- The original lineup in 2009

Background information
- Origin: Paducah, Kentucky, USA
- Genres: Bluegrass; country; folk; hot jazz; blues;
- Years active: 2009–present (on hiatus indefinitely)
- Labels: Arkam; Colonel Knowledge;
- Members: JD Wilkes - Banjo, Harmonica, Piano, Kazoo, Vocals Jessica Wilkes - stand-up bass, Vocals Preston Corn - drums Rod Hamdallah - guitar
- Past members: "Slow" Layne Hendrickson - Gutbucket Bass, Vocals Mark Robertson - stand-up bass

= JD Wilkes & The Dirt Daubers =

American roots band

JD Wilkes & The Dirt Daubers are an American roots music band. The frontman for the band is JD Wilkes of the Legendary Shack Shakers.

== History ==
The group formed in Paducah, Kentucky in 2009. Their self-titled debut album was released on October 13, 2009, on Arkam Records. The album notes also give performance credits to label owner Jamie Barrier and Katie Barrier, both of The Pine Hill Haints. Barrier is also the great nephew of The Barrier Brothers bluegrass group.

The Dirt Daubers first performed at London's Raindance Film Festival, where Wilkes was showing his documentary film, Seven Signs. In the audience for that performance was Les Claypool of Primus, who approved and gave the group further confidence to continue performing and recording. They appeared on WRLT's Music City Roots program several times; programs that would later be rebroadcast on Nashville Public Television and syndicated nationally. In June 2010, Layne Hendrickson left to concentrate more on his job as a blacksmith, and the band performed several tours with Legendary Shack Shakers member/producer Mark Robertson on stand-up bass.

In 2012, the group reformed as "JD Wilkes and the Dirt Daubers" to record for Plowboy Records, the Nashville label run by Shannon Pollard, grandson of Eddy Arnold. After adding drummer Preston Corn and Shack Shakers' guitarist Rod Hamdallah, the group released Wild Moon. Several of their old-time tunes were reworked for the electric live set, including "Get Outta My Way" and "Sugar Baby".

== Musical style ==
The Dirt Daubers initially performed acoustic hot jazz, folk, old-time and hillbilly music.
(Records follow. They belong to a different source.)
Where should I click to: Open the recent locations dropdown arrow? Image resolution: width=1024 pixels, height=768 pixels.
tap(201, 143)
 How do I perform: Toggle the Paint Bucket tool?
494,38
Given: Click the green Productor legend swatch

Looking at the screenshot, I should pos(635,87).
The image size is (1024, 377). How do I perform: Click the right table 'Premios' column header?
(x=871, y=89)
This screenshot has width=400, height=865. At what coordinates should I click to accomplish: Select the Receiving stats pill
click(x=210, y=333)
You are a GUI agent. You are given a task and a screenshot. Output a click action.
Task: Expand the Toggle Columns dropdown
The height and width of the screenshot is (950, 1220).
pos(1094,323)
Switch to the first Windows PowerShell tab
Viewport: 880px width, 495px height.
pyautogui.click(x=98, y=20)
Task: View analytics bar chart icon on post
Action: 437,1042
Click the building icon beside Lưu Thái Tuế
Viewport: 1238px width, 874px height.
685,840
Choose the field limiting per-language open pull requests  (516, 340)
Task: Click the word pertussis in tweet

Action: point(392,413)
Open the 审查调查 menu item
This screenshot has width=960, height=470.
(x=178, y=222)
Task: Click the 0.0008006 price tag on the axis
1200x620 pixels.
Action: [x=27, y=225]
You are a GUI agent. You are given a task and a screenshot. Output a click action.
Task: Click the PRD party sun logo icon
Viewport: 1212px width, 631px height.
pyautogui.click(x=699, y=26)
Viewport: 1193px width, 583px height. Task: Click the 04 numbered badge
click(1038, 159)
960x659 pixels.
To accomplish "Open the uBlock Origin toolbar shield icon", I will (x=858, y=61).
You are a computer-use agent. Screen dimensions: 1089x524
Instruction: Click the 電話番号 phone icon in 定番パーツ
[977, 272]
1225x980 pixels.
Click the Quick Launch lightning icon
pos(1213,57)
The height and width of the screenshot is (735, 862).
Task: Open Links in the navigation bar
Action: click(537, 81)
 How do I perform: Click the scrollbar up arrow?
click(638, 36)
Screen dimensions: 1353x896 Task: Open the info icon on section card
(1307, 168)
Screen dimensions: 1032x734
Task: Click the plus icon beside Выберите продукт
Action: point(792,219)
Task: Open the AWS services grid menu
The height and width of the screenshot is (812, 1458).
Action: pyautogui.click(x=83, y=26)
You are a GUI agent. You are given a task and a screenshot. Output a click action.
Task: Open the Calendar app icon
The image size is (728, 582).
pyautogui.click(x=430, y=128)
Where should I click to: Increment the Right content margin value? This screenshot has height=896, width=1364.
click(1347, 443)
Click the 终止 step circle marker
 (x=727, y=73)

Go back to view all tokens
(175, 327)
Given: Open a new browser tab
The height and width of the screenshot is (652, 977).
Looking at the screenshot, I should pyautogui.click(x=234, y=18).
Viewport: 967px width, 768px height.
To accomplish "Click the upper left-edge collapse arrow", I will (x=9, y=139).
With the recording of Wild Moon, the band adopted electric instrumentation, shifting to a mix of styles which included jump blues, rhythm and blues, electric blues, rock and roll, rockabilly and country music.

==Discography==
- The Dirt Daubers, 2009 (Arkam Records)
- Wake Up, Sinners, 2011 (Colonel Knowledge Records)
- Wild Moon, 2013 (Plowboy Records)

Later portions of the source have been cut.